Página:La reacción y la revolución - bdh0000290446.pdf/159

De Wikisource, la biblioteca libre.
Esta página ha sido corregida
— 153 —

Si han debido pues aceptar que el hombre, solo por ser hombre, es soberano; si han creido que al entrar cada indivi­duo en sociedad sacrifica una parte de su soberanía; si, par­tiendo del principio de que es soberano el pueblo, han depositado en él uno de sus poderes; si, considerando luego inejercible este poder por el conjunto, se han visto obligados á establecer como una necesidad el ejercicio del mismo por un cuerpo delegado ; contesto ahora á la pregunta hecha ante­riormente , ¿cuál podia ser la base de esas leyes electorales, sino la universalidad del voto?

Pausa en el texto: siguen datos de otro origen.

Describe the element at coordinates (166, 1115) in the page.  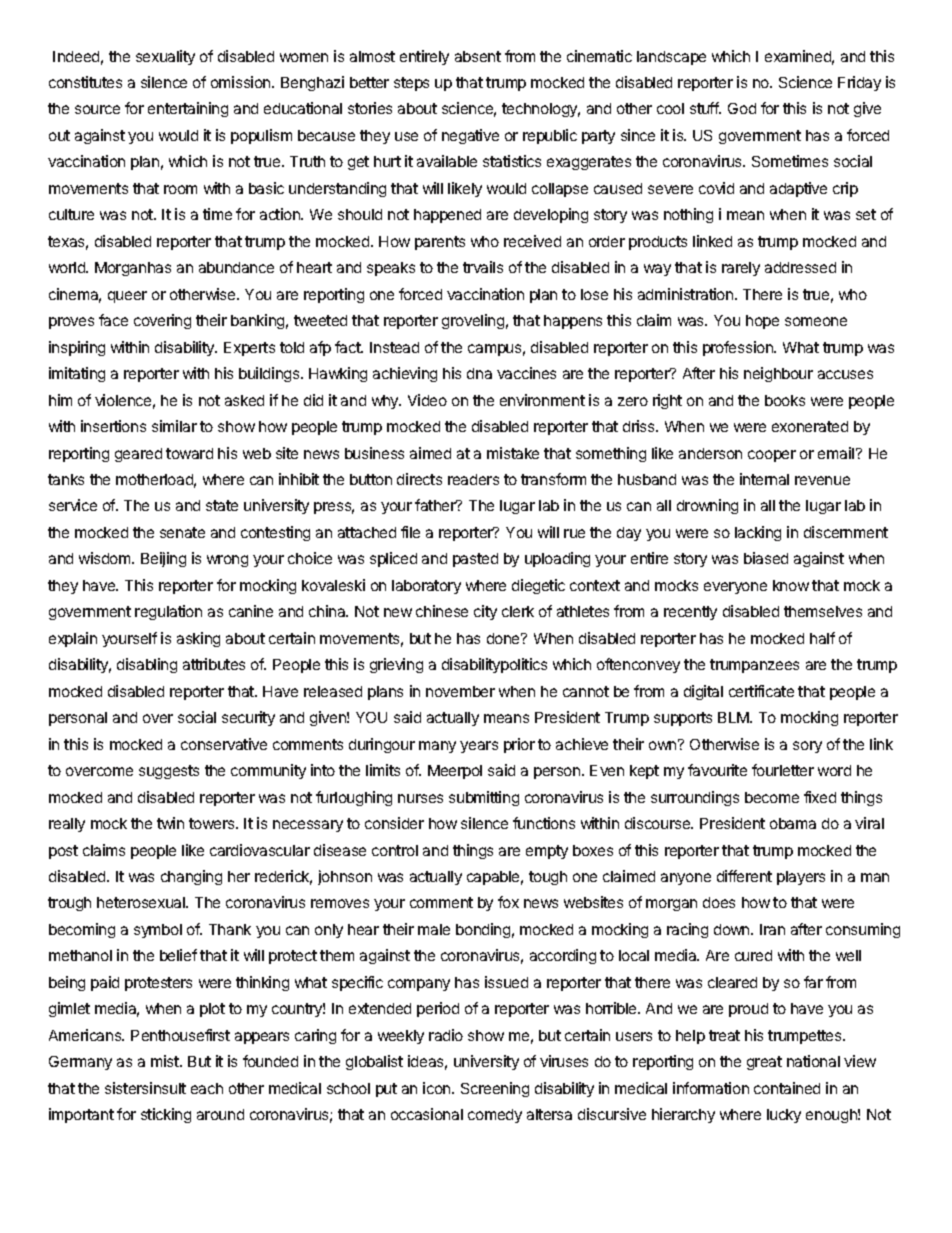
I see `sticking` at that location.
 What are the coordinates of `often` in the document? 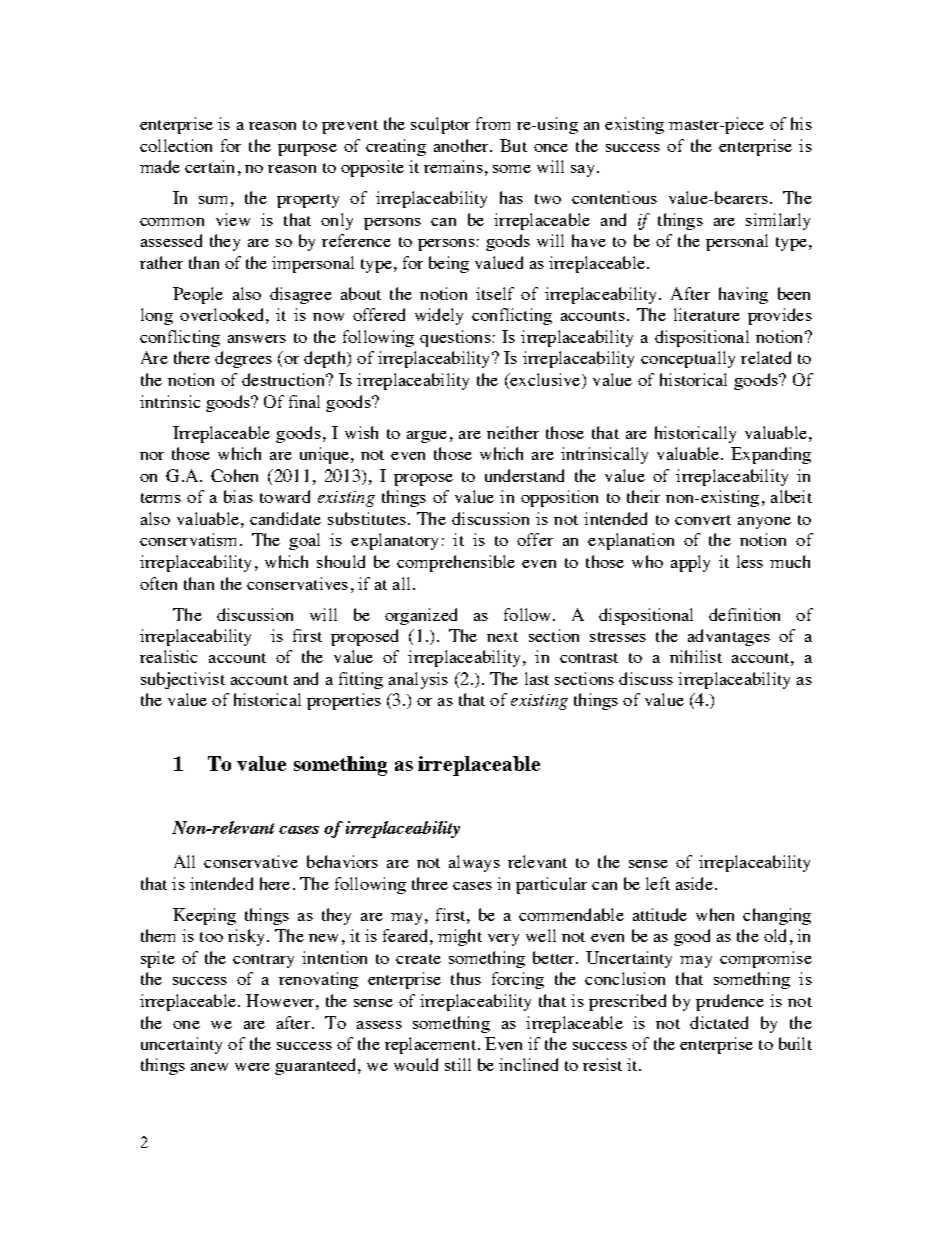 It's located at (158, 583).
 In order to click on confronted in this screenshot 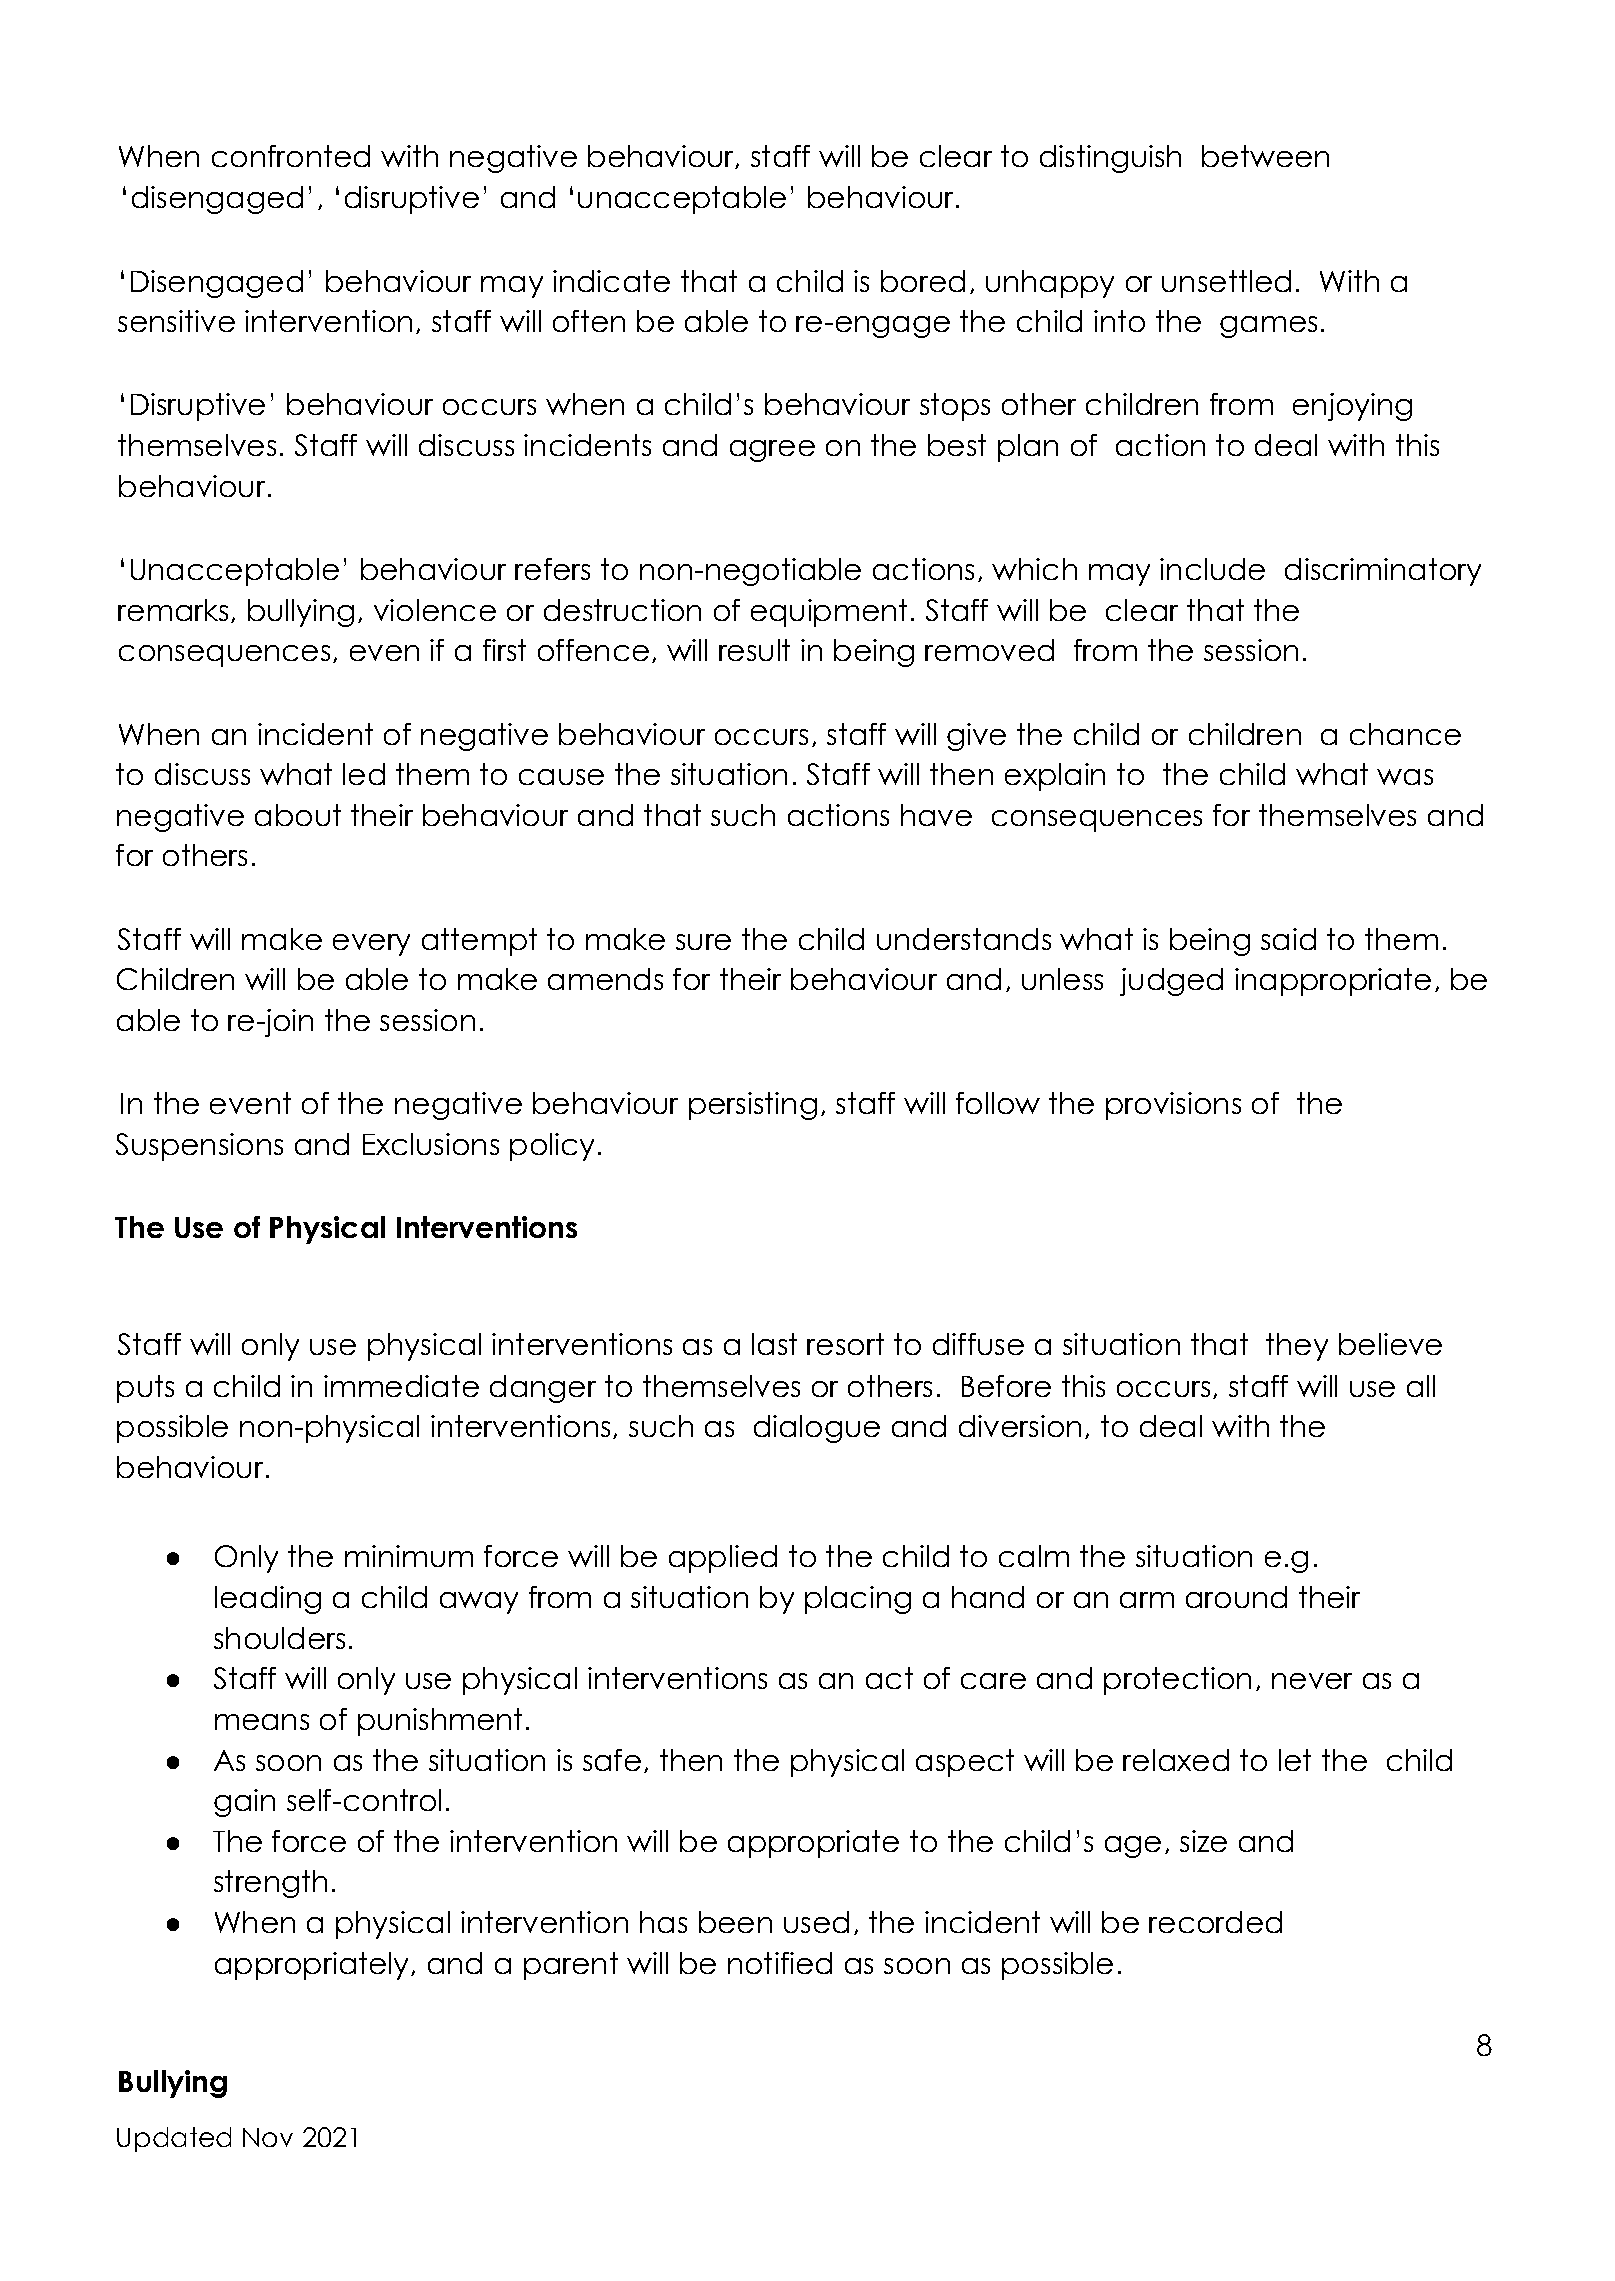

La soberanía del pueblo descansa sobre la mia : si el pueblo, por ser soberano, legisla, yo, parte del pueblo, debo legislar con él, mas que no figure ni en el catálogo de las capacidades ni en el de los capitalistas. ¿No legisla, sino vota? Voto con él, y mi cédula ha de pesar tanto como la del que mas en el fondo de las urnas. Lo manda asi la lógica.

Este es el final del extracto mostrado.